Por decisão unânime, a 6ª Câmara de Coordenação e Revisão do Ministério Público Federal (MPF) vai investigar os crimes cometidos contra os povos indígenas pela ditadura militar. Estão na mira do órgão violações impostos aos suruís, obrigados a ajudar os militares a combater os guerrilheiros do Araguaia, e aos waimiri-atroari, dizimados para a construção das grandes obras que sustentavam o projeto desenvolvimentista do regime.
Por Najla Passos
Brasília - A 6ª Câmara de Coordenação e Revisão do Ministério Público Federal (MPF) vai investigar as denúncias de crimes cometidos contra os povos indígenas pela ditadura militar (1964-1986). A decisão unânime foi tomada em reunião do órgão colegiado realizada em 7/8, e publicada no Diário Oficial da União (DOU) em 5/9. A base foi a entrevista “Houve extermínio sistemático de aldeias indígenas na ditadura”, concedida à Carta Maior pelo índio José Humberto Costa do Nascimento, o Tiuré Potiguara, em 2/8.
De acordo com a assessoria da 6ª Câmara, já estão em curso as investigações preliminares que, se comprovadas, subsidiarão a abertura de um inquérito civil. Na quinta (6), o órgão entrou em contato com Tiuré, que vive em uma pequena aldeia potiguara no litoral da Paraíba, para combinar a melhor forma de tomar seu depoimento. “Ainda bem que o MPF se interessou em investigar o assunto, porque até agora não tive retorno da Comissão Nacional da Verdade, onde me prontifiquei a depor”, afirmou ele.
Tiuré Potiguara ingressou nos quadros funcionais da Fundação Nacional do Índio (Funai) em 1970, com o sonho de se tornar um indigenista capaz de influir positivamente na melhoria das condições de vida dos índios brasileiros. Entretanto, ao tomar conhecimento da política de extermínio praticada pela ditadura, abandonou o órgão e passou a atuar na resistência indígena ao regime, em curso na região do Araguaia, palco de diversos conflitos.
Testemunha das mais diversas atrocidades cometidas contra os índios, Tiuré se tornou um dos muitos brasileiros perseguidos pela ditadura, conforme registrado nos arquivos do antigo Serviço Nacional de Inteligência (SNI), hoje aberto à consulta pública no Arquivo Nacional. Acabou conseguindo fugir para o Canadá, onde, após um longo processo investigatório, foi reconhecido como refugiado político.

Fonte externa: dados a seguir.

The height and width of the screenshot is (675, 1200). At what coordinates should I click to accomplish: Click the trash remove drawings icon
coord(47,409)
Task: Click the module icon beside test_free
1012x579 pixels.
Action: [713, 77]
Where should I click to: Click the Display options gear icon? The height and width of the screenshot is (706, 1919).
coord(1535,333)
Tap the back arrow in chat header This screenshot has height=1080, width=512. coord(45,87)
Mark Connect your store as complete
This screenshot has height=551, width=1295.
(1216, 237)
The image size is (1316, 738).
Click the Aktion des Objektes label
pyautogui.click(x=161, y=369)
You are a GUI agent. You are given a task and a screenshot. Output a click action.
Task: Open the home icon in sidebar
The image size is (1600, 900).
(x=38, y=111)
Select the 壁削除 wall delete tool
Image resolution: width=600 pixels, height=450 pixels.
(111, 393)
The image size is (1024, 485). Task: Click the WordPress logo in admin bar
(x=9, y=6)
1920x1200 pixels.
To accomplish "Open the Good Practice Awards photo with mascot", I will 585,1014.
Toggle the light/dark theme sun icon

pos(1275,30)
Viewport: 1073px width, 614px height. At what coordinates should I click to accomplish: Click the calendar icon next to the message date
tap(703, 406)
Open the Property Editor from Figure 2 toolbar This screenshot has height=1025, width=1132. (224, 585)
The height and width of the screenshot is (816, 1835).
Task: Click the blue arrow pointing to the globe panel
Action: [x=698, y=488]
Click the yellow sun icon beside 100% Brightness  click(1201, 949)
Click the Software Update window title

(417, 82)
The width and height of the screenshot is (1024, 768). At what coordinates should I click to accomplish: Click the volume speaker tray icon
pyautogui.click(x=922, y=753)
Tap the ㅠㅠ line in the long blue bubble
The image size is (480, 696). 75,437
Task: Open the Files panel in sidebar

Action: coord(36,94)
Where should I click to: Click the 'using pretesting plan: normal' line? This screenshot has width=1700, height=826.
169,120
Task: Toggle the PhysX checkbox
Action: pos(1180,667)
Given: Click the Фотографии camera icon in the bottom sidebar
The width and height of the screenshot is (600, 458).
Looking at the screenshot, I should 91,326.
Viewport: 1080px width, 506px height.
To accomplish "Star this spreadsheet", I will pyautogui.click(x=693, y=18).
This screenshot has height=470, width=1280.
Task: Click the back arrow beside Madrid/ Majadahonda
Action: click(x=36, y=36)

Após 25 anos de exílio, voltou ao Brasil, em 2011, para lutar pelo seu reconhecimento como anistiado político e pelo reconhecimento de milhares de índios como vítimas da ditadura. Em especial o dos suruís, obrigados pelos militares a atuar no extermínio dos guerrilheiros do Araguaia.
Waimiri-atroari
O MPF vai contatar também o indigenista Porfírio Carvalho, com o objetivo de apurar as violações cometidas contra a etnia waimiri-atroari, denunciadas por Carta Maior na reportagem “Comissão Parlamentar da Verdade quer incluir índios na lista de vítimas da ditadura”, em 10/5. O ex-missionário e indigenista Egydio Schwade calcula que as investidas da ditadura contra o território waimiri-atroari, cobiçado para sediar grandes obras como hidrelétricas e estradas, tenham custado pelo menos duas mil vidas.
“A decisão do MPF é importantíssima porque se soma aos esforços que várias entidades vem fazendo para apurar esses crimes, até hoje desconhecidos da maioria dos brasileiros“, afirma Marcelo Zelic, coordenador da pesquisa “Povos indígenas e ditadura militar – subsídios para a CNV (1946-1988)”, que vem sendo feita em parceria pelo Tortura Nunca Mais de São Paulo, Juízes pela Democracia e Arquidiocese de São Paulo para embasar a Comissão Nacional da Verdade.
Segundo ele, a pesquisa, ainda em faze inicial, aponta para indícios da prática de crimes graves, como o extermínio de aldeias via fuzilamento, inoculação de doenças por roupa ou comida contaminada com doenças e lançamento de bananas de dinamite por aviões. Há também denúncias sobre existências de campos de concentração, centros de tortura e prisões ilegais.